Scoliose: chirurgische therapie

1e bestelling

  • chirurgisch therapie For scoliose bestaat uit het stabiliseren van de wervelkolom met staven. Het getroffen gebied is verstijfd.
    • Correctie van idiopathische adolescenten scoliose met behulp van de techniek van dorsaal spondylodese (Vertebrale lichaam blokkering / operatie om de wervellichamen vanaf de rugzijde (dorsale zijde) te verstijven).
  • Opmerking: magnetisch afgeleid implantaten ("Magnetisch gestuurde groeistaven", MCGR) maken nu niet-invasieve transcutane verlenging van de wervelkolom mogelijk tijdens de groeifase in scoliose (EOS) ”en dus fysiologische spinale groei naast correctie van de scoliose.

Indicaties (scoliose tijdens de groeiperiode) volgens de International Scientific Society on Scoliosis Orthopaedic and Rehabilitation Treatment 2012.

  • > 10 ° Cobb-hoek *: klinische en radiologische follow-upobservaties.
  • 10 ° -20 ° Cobb-hoek: extra fysiotherapie.
  • 20 ° -50 ° Cobb-hoek: extra scolioseorthese,
  • Thoracale wervelkolom> 50 ° Cobb-hoek; lumbale wervelkolom> 45 ° Cobb-hoek: operatie-indicatie.

* Wg. Cobb-hoek zie onder scoliose / diagnostiek van medische apparatuur'.

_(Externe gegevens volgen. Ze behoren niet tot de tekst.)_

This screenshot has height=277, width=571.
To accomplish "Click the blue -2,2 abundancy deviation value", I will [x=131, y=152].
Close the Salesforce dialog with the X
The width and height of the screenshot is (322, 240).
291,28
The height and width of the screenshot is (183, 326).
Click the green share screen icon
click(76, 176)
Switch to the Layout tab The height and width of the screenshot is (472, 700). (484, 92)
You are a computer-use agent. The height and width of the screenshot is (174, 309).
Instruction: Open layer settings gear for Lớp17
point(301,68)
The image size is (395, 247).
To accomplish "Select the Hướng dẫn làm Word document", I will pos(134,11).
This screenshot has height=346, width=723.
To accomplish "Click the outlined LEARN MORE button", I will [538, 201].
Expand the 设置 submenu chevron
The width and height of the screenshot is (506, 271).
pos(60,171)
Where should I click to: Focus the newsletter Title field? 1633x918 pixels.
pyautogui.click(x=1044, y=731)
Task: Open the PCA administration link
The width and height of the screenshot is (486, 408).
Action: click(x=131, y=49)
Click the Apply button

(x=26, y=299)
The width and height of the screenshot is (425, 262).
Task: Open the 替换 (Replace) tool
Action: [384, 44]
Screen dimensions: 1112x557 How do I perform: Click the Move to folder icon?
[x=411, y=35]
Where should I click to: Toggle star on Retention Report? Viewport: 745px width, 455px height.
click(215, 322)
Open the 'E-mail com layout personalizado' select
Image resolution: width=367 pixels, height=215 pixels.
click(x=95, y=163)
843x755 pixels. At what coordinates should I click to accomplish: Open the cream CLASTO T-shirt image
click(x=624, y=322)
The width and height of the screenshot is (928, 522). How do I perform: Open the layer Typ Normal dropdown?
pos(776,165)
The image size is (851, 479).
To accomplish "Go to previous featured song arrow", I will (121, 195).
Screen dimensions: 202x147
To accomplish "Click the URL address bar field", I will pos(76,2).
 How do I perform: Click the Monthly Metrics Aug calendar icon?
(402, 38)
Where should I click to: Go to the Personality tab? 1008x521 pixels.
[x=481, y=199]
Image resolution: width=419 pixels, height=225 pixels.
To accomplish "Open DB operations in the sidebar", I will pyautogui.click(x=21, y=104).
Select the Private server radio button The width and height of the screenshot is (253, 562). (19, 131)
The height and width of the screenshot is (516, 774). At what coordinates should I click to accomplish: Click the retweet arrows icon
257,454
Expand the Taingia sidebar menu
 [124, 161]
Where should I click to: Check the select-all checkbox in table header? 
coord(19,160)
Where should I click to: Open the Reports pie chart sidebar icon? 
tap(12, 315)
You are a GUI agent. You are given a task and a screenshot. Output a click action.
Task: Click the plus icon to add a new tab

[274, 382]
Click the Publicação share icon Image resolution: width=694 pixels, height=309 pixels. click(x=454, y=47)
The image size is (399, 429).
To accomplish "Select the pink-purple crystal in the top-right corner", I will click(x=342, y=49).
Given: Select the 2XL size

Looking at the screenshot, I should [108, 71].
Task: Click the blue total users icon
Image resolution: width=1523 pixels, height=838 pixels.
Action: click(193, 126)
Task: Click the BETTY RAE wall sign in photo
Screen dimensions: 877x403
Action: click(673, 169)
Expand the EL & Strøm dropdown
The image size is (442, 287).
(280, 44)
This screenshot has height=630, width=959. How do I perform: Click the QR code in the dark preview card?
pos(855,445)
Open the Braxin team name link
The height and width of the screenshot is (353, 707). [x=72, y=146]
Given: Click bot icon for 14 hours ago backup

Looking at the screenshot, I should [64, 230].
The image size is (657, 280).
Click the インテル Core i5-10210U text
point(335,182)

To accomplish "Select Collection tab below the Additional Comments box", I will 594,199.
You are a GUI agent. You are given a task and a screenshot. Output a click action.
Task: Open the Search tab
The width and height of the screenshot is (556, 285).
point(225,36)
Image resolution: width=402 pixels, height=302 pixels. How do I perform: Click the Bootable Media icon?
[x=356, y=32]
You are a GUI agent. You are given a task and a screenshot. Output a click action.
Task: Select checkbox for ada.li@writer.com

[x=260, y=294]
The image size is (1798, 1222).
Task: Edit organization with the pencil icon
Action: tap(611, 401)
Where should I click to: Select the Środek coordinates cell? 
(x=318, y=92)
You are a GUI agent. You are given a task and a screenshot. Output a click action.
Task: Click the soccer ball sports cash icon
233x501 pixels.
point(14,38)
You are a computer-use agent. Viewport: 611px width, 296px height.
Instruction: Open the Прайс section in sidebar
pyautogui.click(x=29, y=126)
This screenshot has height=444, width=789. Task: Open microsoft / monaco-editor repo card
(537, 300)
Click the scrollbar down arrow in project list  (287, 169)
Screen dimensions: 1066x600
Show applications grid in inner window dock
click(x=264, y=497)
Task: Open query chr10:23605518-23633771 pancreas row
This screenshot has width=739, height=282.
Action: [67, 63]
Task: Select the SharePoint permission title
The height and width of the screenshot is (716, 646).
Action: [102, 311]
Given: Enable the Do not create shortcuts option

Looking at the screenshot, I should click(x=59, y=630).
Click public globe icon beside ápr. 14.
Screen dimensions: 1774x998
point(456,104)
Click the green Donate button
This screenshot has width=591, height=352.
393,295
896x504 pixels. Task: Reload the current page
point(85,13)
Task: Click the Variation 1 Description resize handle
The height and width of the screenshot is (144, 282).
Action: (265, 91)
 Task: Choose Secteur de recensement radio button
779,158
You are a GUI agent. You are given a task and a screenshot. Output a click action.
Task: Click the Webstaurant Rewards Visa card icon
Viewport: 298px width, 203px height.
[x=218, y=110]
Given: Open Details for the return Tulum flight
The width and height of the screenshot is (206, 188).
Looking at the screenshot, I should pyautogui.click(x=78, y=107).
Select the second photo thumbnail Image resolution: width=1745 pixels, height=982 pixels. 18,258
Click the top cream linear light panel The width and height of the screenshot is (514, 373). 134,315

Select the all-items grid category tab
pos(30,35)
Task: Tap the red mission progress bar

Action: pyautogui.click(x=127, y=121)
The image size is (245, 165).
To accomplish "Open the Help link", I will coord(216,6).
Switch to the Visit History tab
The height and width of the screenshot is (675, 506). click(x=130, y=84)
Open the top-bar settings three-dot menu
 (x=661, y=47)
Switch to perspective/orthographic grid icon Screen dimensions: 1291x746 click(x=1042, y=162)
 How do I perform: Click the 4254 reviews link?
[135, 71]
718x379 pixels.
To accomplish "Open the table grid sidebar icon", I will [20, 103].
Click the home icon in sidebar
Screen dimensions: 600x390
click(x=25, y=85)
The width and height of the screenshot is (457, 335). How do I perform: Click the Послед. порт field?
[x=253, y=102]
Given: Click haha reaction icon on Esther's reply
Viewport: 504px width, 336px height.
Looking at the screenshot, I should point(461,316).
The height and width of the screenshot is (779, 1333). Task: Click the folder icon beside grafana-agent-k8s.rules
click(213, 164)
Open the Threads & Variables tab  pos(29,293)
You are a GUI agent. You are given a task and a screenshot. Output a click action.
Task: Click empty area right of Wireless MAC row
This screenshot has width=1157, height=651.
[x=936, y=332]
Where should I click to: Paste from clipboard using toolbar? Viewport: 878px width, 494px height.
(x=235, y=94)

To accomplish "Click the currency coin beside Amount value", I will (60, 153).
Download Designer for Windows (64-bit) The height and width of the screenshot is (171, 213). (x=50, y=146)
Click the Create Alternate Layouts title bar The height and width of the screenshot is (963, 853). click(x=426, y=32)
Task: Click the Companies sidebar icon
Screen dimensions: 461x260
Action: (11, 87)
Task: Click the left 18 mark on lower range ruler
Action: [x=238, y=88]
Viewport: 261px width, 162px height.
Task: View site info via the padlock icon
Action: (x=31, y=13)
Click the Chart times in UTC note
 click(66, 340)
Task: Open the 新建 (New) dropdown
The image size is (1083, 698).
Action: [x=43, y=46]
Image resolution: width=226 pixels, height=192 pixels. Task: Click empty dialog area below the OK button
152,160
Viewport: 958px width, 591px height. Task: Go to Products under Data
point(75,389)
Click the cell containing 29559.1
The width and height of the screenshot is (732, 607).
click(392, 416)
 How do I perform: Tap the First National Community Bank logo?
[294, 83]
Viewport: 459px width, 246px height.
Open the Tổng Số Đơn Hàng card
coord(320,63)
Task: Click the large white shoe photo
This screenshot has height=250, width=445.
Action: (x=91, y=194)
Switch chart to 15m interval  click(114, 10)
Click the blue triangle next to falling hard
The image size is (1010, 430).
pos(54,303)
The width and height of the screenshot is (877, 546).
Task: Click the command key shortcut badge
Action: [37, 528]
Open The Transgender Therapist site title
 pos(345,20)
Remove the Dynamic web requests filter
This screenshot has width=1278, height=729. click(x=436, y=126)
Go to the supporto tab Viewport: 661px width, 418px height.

Aandacht. Infantiele scoliose corrigeert zichzelf spontaan in 80% van de gevallen en is niet nodig therapie​ Alleen de fibreuze, progressieve (voortschrijdende) scoliose vereisen vaak therapie. Mogelijke complicaties

  • Algemene chirurgische risico's
  • Noodzaak van vreemd bloed
  • Slechte positie van pedikelschroeven (mediale positie van een of meer pedikelschroeven) → neurologische risico's.
  • Neurologische gebreken in de context van scoliose-correctie.
  • Verwondingen aan de dura, het ruggenmerg en zenuwen met paraplegische laesie met incontinentie (onvermogen om urine vast te houden), hypo-esthesie, dysesthesie, paresthesie (sensorische stoornissen), pallesthesiestoornis (trillingsgevoel) of hyperpathie (overgevoeligheid voor sensorische stimuli)
  • Risico op parese (risico op verlamming).
  • CSF-lekken (lekkage van cerebrospinale vloeistof (CSF) uit de CSF-ruimtes) met mogelijke CSF fistel.
  • Pleuraal letsel (thoracaal letsel) waarvoor thoraxdrainage vereist is (drainagesysteem dat wordt gebruikt om vloeistoffen en / of lucht uit de thorax af te voeren)
  • Vaatletsel met secundaire bloeding
  • Luchtweginfectie
  • Urinewegletsel
  • Intestinale atonie ("intestinale verlamming") met subileus (voorloper van ileus) en ileus (darmobstructie), evenals daaropvolgende operaties
  • Longcomplicaties (1-18%) - In één onderzoek hadden 82 van de 703 patiënten (= 11.8%) postoperatief longcomplicaties: Borstvliesuitstroming (ophoping van vocht in de pleuraholte, de nauwe opening tussen de pleurale bladeren) (39 patiënten), longontsteking (longontsteking) (33), pneumothorax (ophoping van lucht naast de long​ levensbedreigend, afhankelijk van de ernst) (3), ademhalingsfalen (3), hematothorax (accumulatie van bloed in de pleuraholte) (2,) longoedeem (accumulatie van water in de longen) (1), en pulmonaal embolie (pulmonaal slagader embolie; afsluiting van een longslagader door een trombus (bloed stolsel)) (1); pulmonaal embolie was dodelijk.
  • Wondgenezing aandoeningen en wondinfecties.
  • Risico op infectie
  • Falen van een botfusie ("fusie") van een spinaal segment.
  • Risico op losraken van implantaten
  • Beperkte mobiliteit in het gestabiliseerde segment; eventueel postoperatieve immobilisatie met een orthese (hier: medisch hulpmiddel voor stabilisatie, ontlasting, immobilisatie van de romp / wervelkolom).
  • Vervolgwerkzaamheden, bijv. Door het breken van schroeven of staven.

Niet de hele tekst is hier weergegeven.